_Texte à lire_.
--------------------------------------------------

30. Les requérants rétorquent que la requête doit être considérée comme ayant été introduite le 12 novembre 2009, date de la première lettre qu’ils ont adressée à la Cour. Ils expliquent que les éléments contenus dans cette lettre remplissaient les conditions prévues à l’époque par le règlement et qu’ils ont ensuite soumis dans le délai fixé par la Cour un formulaire de requête dûment complété.
31. La Cour observe que, dans une lettre envoyée le 12 novembre 2009, les représentants des requérants lui ont adressé des renseignements sur leurs clients ainsi qu’un résumé de l’affaire et un exposé des griefs que les intéressés formulaient contre la Türkiye sur le terrain de la Convention. Les représentants y précisaient qu’ils allaient soumettre un formulaire de requête dans les meilleurs délais. La Cour leur a répondu par une lettre du 1er décembre 2009 à laquelle était jointe une notice explicative. Elle y écrivait notamment ceci :
« Veuillez nous retourner le formulaire de requête complété ainsi que tous les documents pertinents dans un délai de huit semaines à compter de la date de la présente lettre, soit au plus tard le 26 janvier 2010. Si vous ne respectiez pas ce délai, la date considérée comme la date d’introduction de la requête serait celle de la communication du formulaire de requête complété et non celle de votre première communication. »

--------------------------------------------------

_Lignes de données_.
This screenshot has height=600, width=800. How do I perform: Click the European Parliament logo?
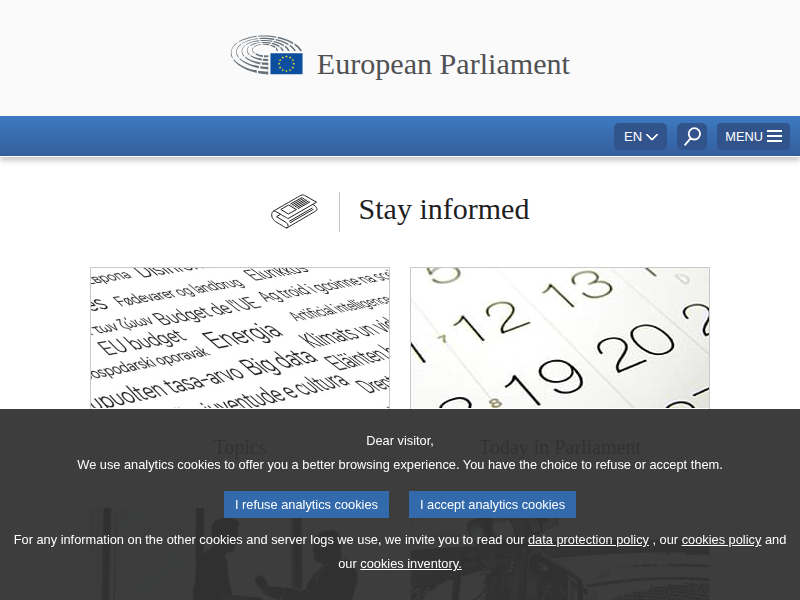click(x=267, y=57)
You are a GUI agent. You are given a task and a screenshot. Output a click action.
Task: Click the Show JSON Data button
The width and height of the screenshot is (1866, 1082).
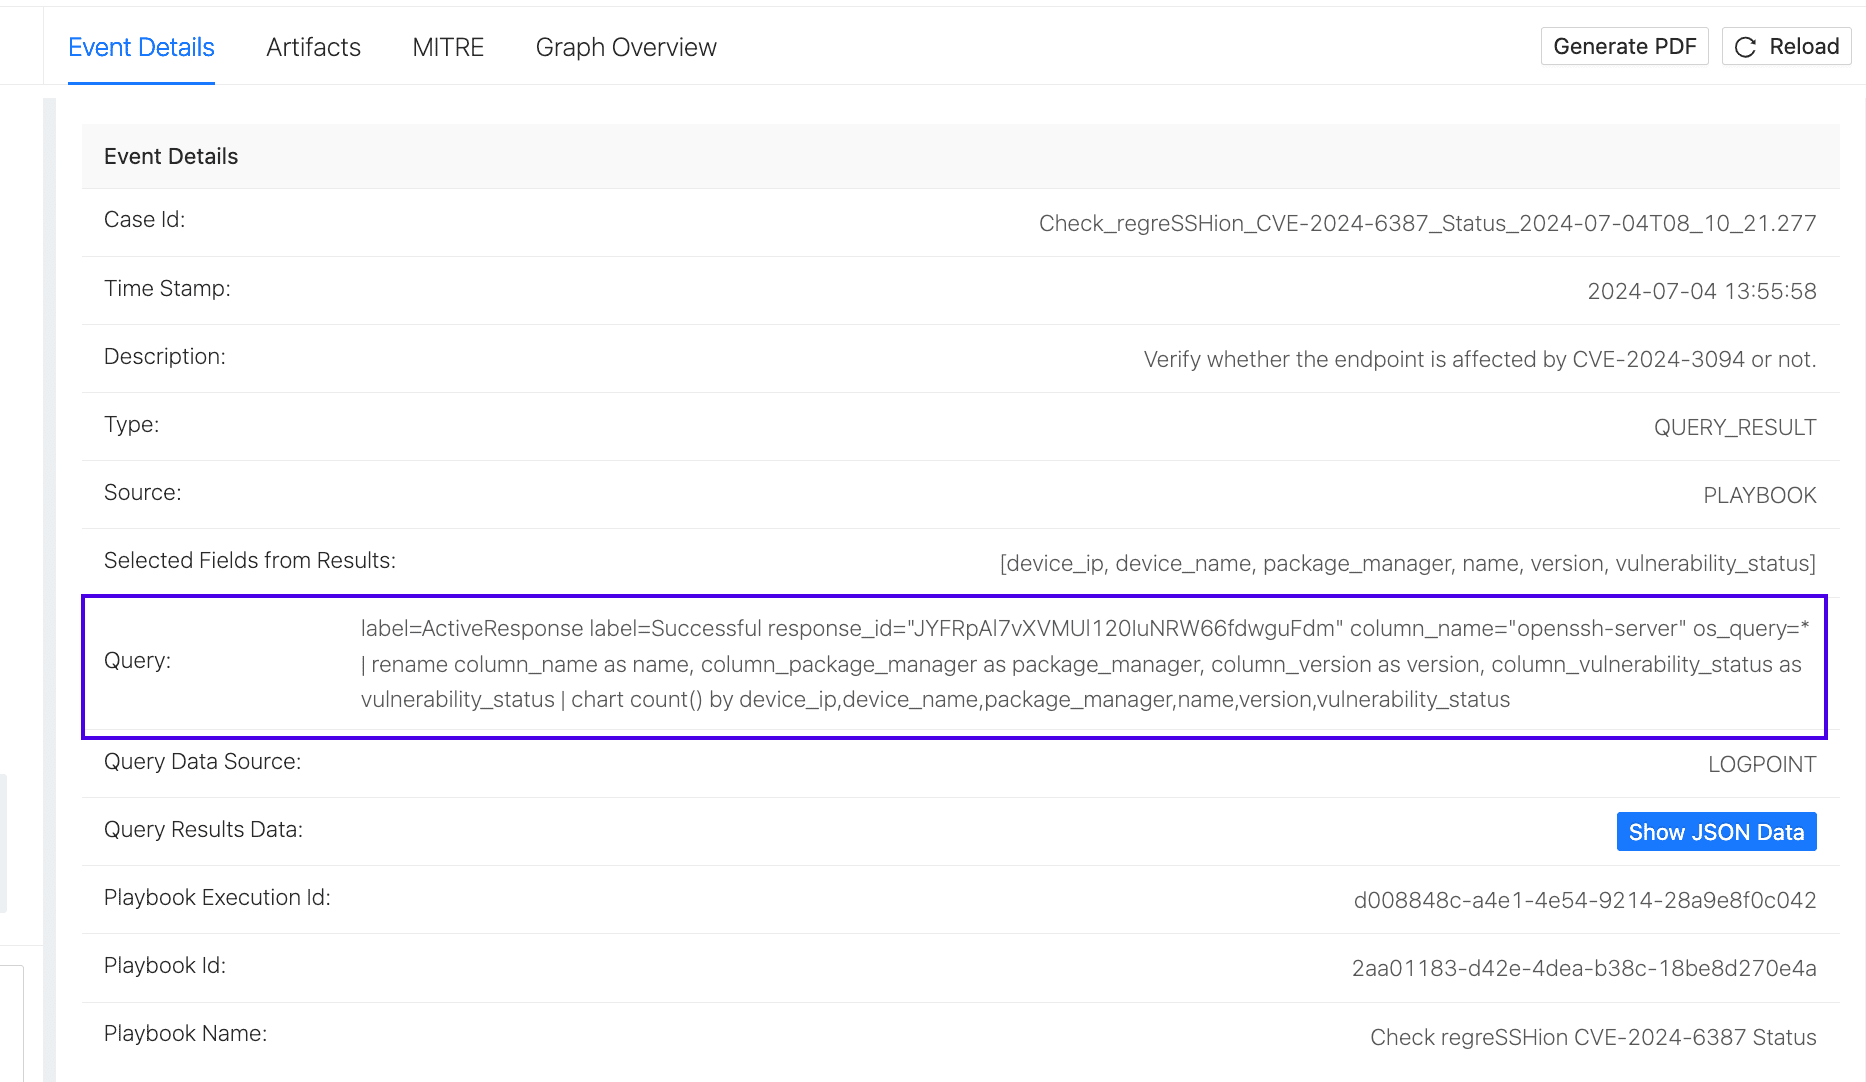pyautogui.click(x=1716, y=831)
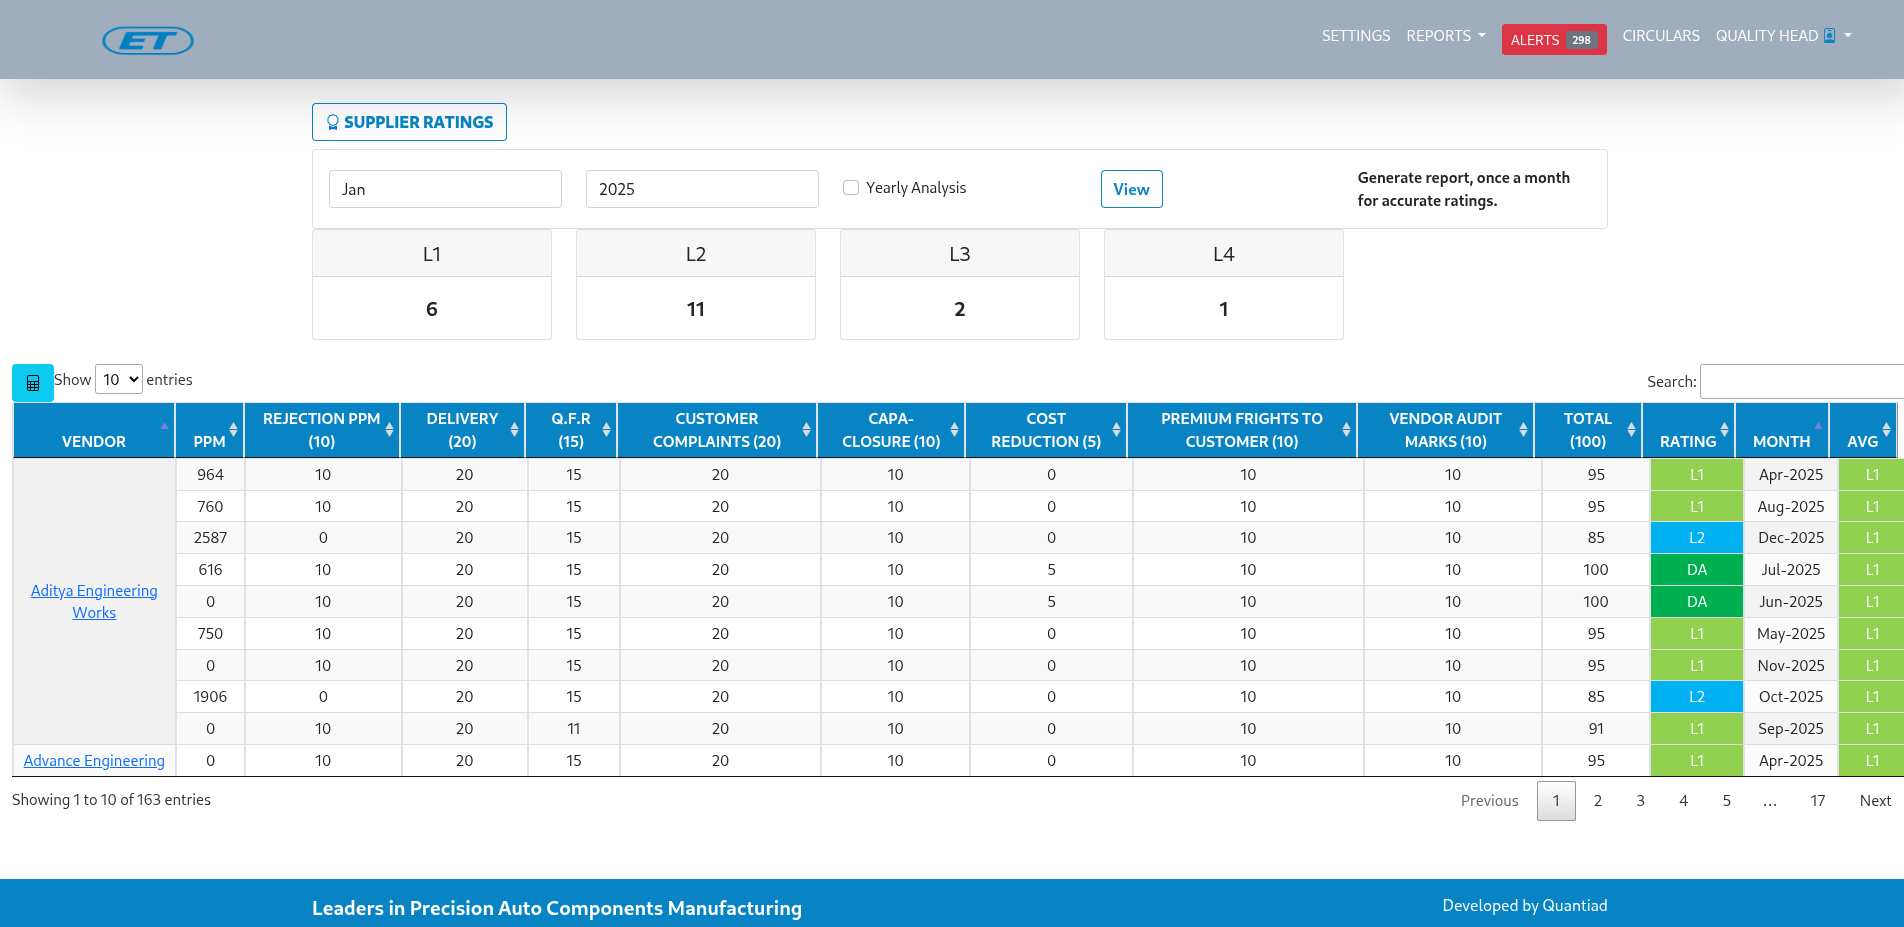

--------------------------------------------------

_Consignes de l'exercice_.
- A) Dans le texte à lire, quelle date limite la Cour fixait-elle, dans sa lettre du 1er décembre 2009, pour le retour du formulaire de requête complété ?
- B) Poursuivez le texte à lire sur la date d'introduction de la requête à partir de l'endroit où il s'arrête.

_Résultats finaux_.
- A) Le 26 janvier 2010.

- B)
32. La Cour a reçu le 25 janvier 2010 (date du cachet de la poste) le formulaire en question dûment rempli, et elle a enregistré la requête.
33. La Cour rappelle que, selon sa jurisprudence telle qu’applicable à l’époque considérée, la requête était généralement réputée introduite à la date de la première communication du requérant indiquant son intention de la saisir et exposant, même sommairement, la nature de sa requête (Oliari et autres c. Italie, nos 18766/11 et 36030/11, § 89, 21 juillet 2015, avec les références citées), à la condition qu’un formulaire de requête dûment rempli fût ensuite soumis dans les délais fixés par la Cour (voir, par exemple, Kemevuako c. Pays-Bas (déc.), no 65938/09, §§ 19‑20, 1er juin 2010). La première communication en question, qui pouvait à cette époque prendre la forme d’une lettre envoyée par télécopie, interrompait en principe le cours du délai de six mois (Oliari et autres, précité, § 89).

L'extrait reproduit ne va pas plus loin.